→ AIM OF THE TASK
Going line by line through the records below, write out everything starting with the line containing "For every named" and going on through the line containing "[informacion@adinvicem.com] (67, 2020)", exactly and inclusively. Pictures do not go in.

→ GIVEN INFORMATION
=== Begin Enclosure ===
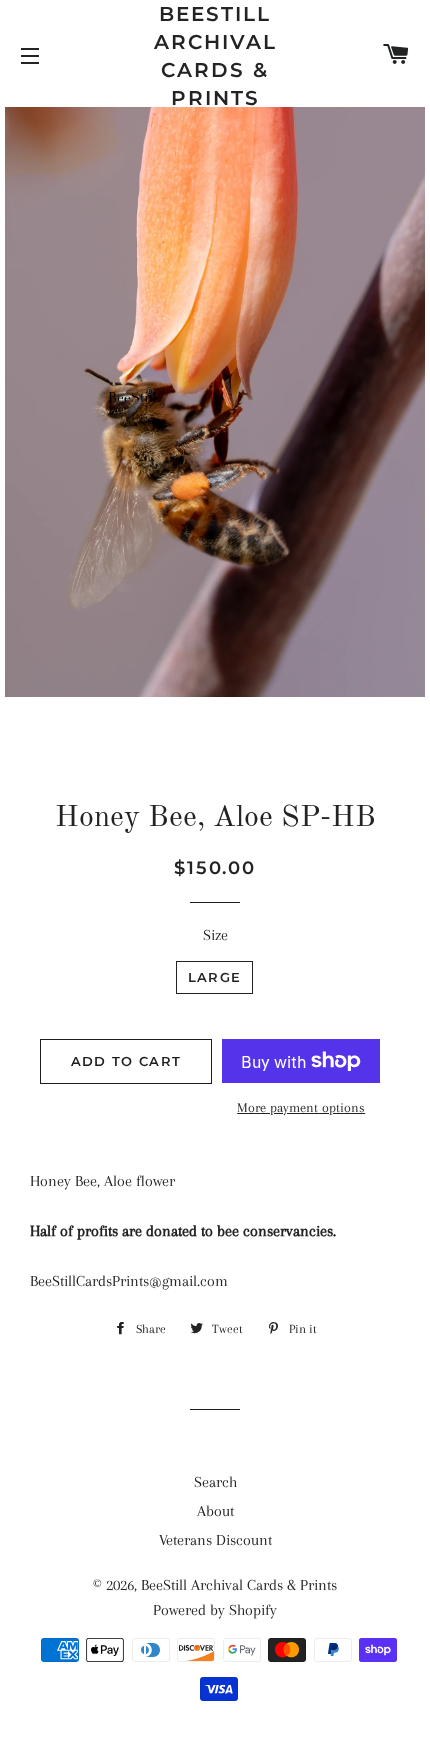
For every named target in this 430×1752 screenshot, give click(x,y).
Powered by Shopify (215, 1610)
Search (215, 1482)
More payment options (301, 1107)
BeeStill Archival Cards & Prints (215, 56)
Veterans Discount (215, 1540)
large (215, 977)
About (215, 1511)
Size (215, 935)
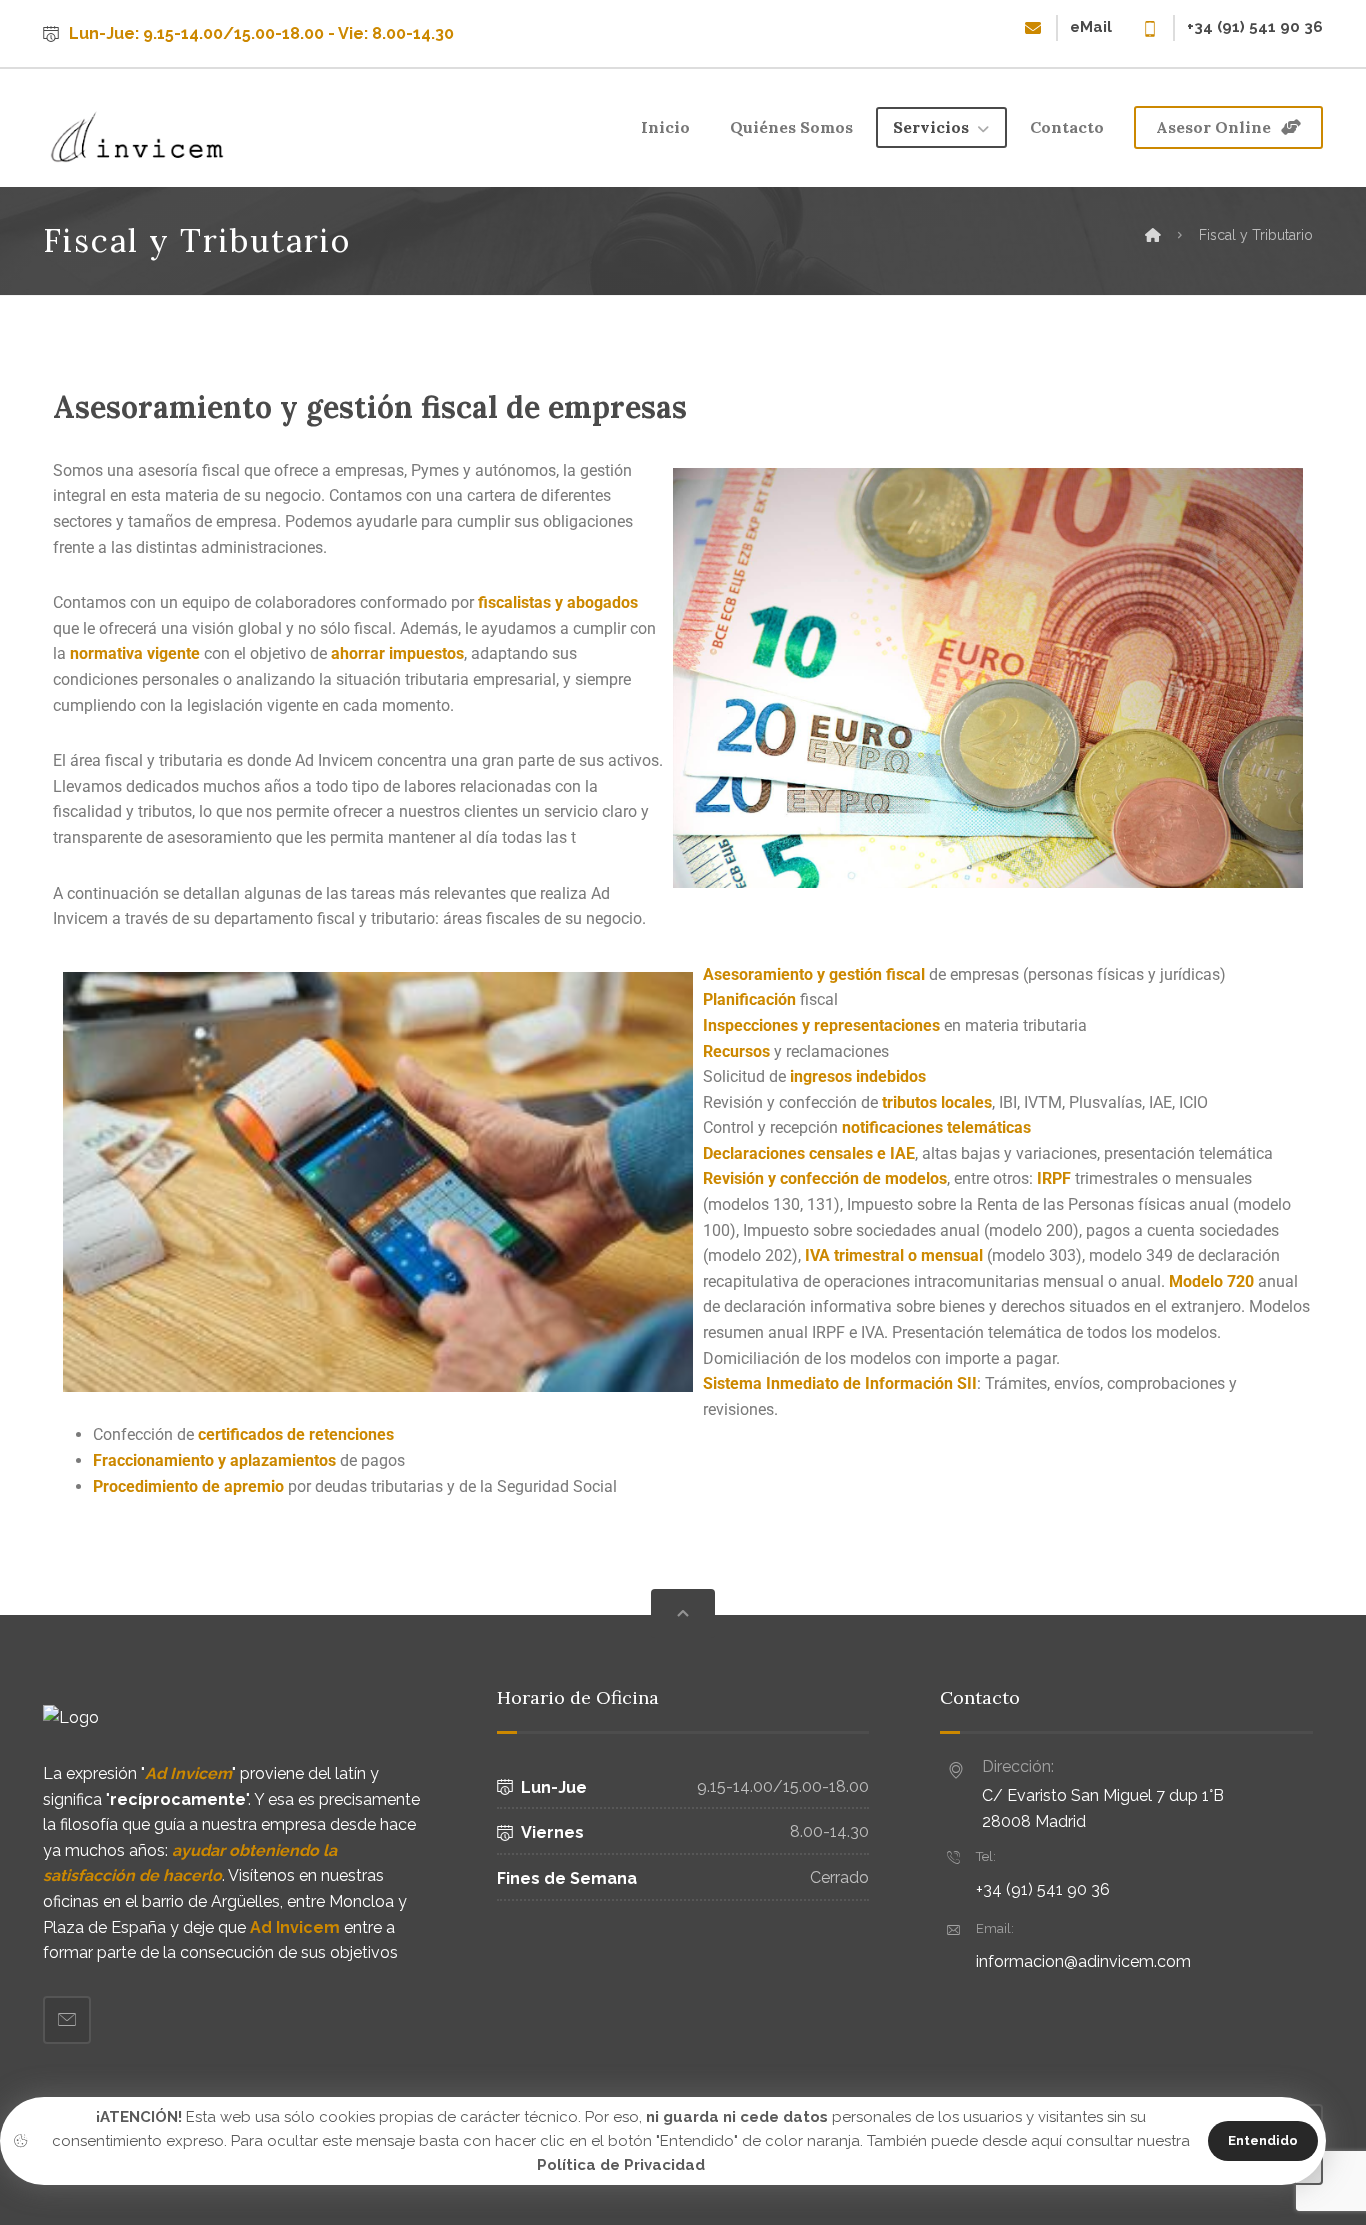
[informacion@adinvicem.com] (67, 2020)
=== End Enclosure ===
=== Begin Enclosure ===
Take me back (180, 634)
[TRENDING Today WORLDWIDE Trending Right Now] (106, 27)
=== End Enclosure ===
→ ANSWER TO THIS PROBLEM
For every named target in this 430×1752 screenshot, give click(x,y).
Powered by Shopify (215, 1610)
Search (215, 1482)
More payment options (301, 1107)
BeeStill Archival Cards & Prints (215, 56)
Veterans Discount (215, 1540)
large (215, 977)
About (215, 1511)
Size (215, 935)
[informacion@adinvicem.com] (67, 2020)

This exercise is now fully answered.